Neuroblastoma (NB) is a remarkably heterogenic childhood tumor of the sympathetic nervous system with clinical behavior ranging from spontaneous regression to poorly differentiated tumors and metastasis. MYCN is amplified in 20% of cases and correlates with an undifferentiated, aggressive phenotype and poor prognosis. Estrogen receptor alpha (ER alpha) and the nerve growth factor (NGF) receptors TrkA and p75(NTR) are involved in neuronal differentiation and survival. We have previously shown that MYCN, via miR-18a, targets ER alpha in NB cells.
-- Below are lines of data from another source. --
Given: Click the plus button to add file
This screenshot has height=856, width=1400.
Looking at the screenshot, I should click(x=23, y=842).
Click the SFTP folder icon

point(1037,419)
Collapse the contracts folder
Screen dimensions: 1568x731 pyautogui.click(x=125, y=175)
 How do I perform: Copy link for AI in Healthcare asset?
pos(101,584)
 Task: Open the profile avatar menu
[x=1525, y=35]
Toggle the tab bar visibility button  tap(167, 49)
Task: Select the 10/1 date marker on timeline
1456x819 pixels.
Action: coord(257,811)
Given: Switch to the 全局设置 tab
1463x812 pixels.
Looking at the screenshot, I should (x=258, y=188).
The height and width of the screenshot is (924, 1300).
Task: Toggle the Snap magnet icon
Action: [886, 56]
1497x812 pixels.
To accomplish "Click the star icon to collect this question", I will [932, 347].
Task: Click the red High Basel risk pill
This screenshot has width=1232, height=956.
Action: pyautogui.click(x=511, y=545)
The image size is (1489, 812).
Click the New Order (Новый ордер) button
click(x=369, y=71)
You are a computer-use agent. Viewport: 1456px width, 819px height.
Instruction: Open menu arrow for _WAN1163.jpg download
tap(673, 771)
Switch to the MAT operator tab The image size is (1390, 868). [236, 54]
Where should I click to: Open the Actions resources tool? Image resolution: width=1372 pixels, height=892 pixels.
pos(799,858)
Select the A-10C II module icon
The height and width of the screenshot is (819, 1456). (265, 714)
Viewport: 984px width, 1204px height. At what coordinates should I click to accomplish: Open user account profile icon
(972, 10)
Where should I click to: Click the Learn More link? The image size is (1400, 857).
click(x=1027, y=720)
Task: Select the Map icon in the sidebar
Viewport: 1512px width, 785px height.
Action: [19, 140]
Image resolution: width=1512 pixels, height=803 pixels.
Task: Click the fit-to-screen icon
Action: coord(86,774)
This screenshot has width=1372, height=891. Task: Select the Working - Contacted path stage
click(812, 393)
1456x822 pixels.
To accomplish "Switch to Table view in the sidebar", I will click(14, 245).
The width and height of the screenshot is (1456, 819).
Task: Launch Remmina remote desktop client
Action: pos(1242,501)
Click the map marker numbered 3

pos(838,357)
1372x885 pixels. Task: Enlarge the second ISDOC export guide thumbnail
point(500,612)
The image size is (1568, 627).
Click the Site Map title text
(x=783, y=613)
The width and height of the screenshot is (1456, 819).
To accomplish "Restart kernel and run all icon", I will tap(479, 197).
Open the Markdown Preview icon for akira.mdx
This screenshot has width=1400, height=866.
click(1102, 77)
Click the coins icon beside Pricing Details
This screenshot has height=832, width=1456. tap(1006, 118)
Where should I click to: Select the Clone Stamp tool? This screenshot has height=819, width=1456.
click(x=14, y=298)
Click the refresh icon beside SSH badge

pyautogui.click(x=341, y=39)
Here, we demonstrate that interference with miR-18a or overexpression of ER alpha is sufficient to induce NGF signaling and to modulate both basal and NGF-induced neuronal differentiation in MYCN-amplified NB cells. Proteomic analysis confirmed an increase of neuronal features and showed that processes linked to tumor initiation and progression were inhibited upon ER alpha overexpression. Indeed, ectopic ER alpha expression was sufficient to inhibit metabolic activity and tumorigenic processes, including glycolysis, oxidative phosphorylation, cell viability, migration, and anchorage independent growth. Importantly, ER alpha overexpression reduced tumor burden in NB mouse models and high ER alpha levels were linked to improved survival in patients. In addition to ER alpha, several other nuclear hormone receptors (NHRs), including the glucocorticoid and the retinoic acid receptors, correlated with clinical markers for favorable and low-stage NB disease. Our data suggest that MYCN targets ER alpha and thereby NGF signaling to maintain an undifferentiated and aggressive phenotype. Notably, we identified the estrogen-NGF crosstalk, as well as a set of other NHRs, as potential prognostic markers and targets for therapeutic strategies against NB.